When heated, N2O4 dissociates as follows: N2O4 =2NO2
A flask initially contians .560 M N2O4. at this temperature, Kc is 4.00. what is the equilibrium concentration of NO2?
Set up an ICE chart, substitute into Kc, and solve.
initially:
N2O4 = .560 M
NO2 = 0
change:
NO2 = +2x
N2O4 = -x
equilibrium:
N2O4 = 0.560-x
NO2 = 2x
Solve for x, then 2x will be (NO2). Post your work if you get stuck.
i ended up with x=.28 and i multiplied it by 2 and it was not the right answer
To find the equilibrium concentration of NO2, we will use the given initial concentration of N2O4 and the value of Kc.
Let's assume that at equilibrium, the concentration of N2O4 is x M. Since the reaction N2O4 = 2NO2, the concentration of NO2 at equilibrium will be 2x M.
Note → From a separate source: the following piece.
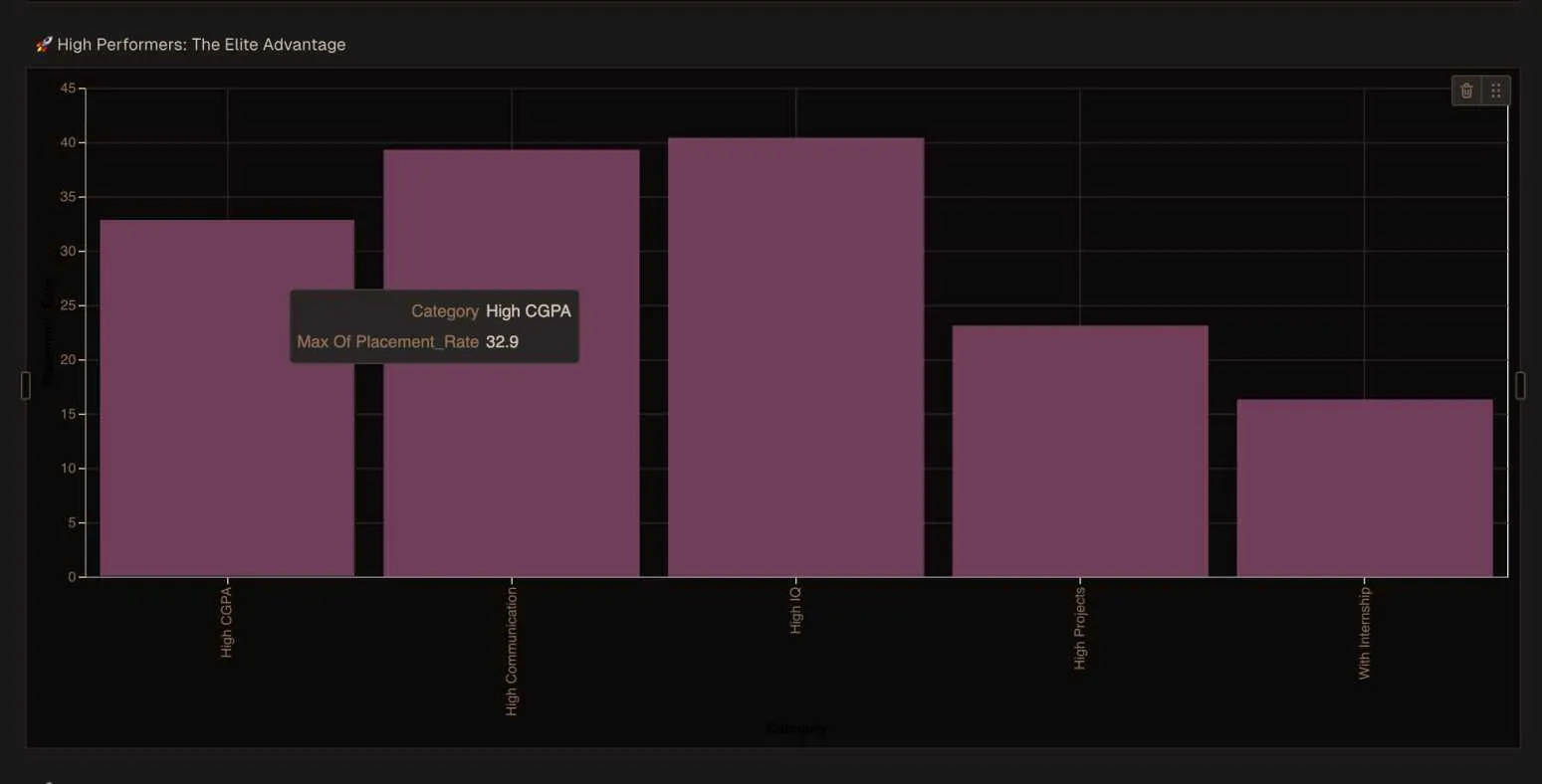Click the Category axis title
This screenshot has width=1542, height=784.
point(795,727)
The equilibrium constant Kc is defined as the ratio of the product concentrations to the reactant concentrations, each raised to their respective stoichiometric coefficients. In this case, Kc = [NO2]^2 / [N2O4].
Given that Kc = 4.00, we can set up the equation:
4.00 = (2x)^2 / x
Now, let's solve for x.
First, let's square both sides of the equation:
16 = 4x^2 / x
Next, let's multiply both sides by x to eliminate the fraction:
16x = 4x^2
Now, divide both sides by 4x:
4 = x
Therefore, the equilibrium concentration of N2O4 is 4 M, and the equilibrium concentration of NO2 is 2 * 4 M = 8 M.